>> START
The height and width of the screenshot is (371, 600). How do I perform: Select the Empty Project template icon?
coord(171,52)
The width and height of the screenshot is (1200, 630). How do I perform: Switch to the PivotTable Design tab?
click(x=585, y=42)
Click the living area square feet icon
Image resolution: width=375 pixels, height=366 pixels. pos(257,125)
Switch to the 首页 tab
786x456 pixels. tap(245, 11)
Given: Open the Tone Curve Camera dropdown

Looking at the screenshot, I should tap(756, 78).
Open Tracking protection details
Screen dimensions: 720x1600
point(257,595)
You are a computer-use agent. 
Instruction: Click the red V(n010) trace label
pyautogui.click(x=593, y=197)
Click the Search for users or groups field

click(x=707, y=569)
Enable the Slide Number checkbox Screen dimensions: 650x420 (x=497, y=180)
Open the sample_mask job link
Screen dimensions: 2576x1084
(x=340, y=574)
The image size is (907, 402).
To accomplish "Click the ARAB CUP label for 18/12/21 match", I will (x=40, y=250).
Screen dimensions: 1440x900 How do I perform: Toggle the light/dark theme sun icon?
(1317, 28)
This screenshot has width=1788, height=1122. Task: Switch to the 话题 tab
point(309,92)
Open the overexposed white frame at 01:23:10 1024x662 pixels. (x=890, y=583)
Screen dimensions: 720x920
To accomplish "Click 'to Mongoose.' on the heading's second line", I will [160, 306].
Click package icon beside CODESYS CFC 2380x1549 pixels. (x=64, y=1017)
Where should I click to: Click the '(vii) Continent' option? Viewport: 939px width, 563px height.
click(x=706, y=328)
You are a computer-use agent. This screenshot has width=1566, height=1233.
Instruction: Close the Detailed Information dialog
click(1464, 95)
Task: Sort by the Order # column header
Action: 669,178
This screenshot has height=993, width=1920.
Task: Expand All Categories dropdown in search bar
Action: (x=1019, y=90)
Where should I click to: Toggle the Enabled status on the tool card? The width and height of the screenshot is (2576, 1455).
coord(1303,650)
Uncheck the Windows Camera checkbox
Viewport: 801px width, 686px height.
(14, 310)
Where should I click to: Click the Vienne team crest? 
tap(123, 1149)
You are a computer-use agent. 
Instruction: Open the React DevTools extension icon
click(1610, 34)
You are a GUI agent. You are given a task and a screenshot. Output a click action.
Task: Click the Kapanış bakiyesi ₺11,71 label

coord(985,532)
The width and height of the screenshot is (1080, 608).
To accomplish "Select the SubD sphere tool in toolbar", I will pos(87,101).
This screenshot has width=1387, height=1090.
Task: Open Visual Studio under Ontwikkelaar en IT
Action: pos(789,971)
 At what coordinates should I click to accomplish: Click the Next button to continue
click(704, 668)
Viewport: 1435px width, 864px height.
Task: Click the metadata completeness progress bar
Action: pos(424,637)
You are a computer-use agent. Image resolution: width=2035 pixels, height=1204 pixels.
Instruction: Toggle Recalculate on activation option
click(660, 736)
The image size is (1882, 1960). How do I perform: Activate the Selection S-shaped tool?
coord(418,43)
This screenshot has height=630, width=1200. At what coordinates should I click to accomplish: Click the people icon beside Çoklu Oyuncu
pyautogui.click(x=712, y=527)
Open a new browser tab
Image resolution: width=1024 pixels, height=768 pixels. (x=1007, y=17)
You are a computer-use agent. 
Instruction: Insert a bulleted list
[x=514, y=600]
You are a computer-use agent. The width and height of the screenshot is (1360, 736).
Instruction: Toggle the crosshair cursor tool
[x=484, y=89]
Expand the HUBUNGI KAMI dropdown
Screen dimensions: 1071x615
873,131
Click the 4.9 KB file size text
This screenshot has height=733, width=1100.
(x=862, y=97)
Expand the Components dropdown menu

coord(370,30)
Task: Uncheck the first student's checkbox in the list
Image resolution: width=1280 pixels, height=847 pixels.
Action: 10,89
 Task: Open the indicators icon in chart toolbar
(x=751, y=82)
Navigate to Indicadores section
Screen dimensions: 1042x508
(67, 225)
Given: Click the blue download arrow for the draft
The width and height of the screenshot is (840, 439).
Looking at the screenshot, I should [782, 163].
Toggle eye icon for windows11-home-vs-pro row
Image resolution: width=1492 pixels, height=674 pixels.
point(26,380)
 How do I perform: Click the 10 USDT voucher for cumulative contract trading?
>> END
Required work: Convert the entries from the top through the line containing "click(x=585, y=42)", inclusive, into a two-column CSV with the headers instruction and response. Each row should hold one entry's text and its answer, each in a single quoted field, with any line breaks replaced by spaces.

Answer below:
instruction,response
"The height and width of the screenshot is (371, 600). How do I perform: Select the Empty Project template icon?","coord(171,52)"
"The width and height of the screenshot is (1200, 630). How do I perform: Switch to the PivotTable Design tab?","click(x=585, y=42)"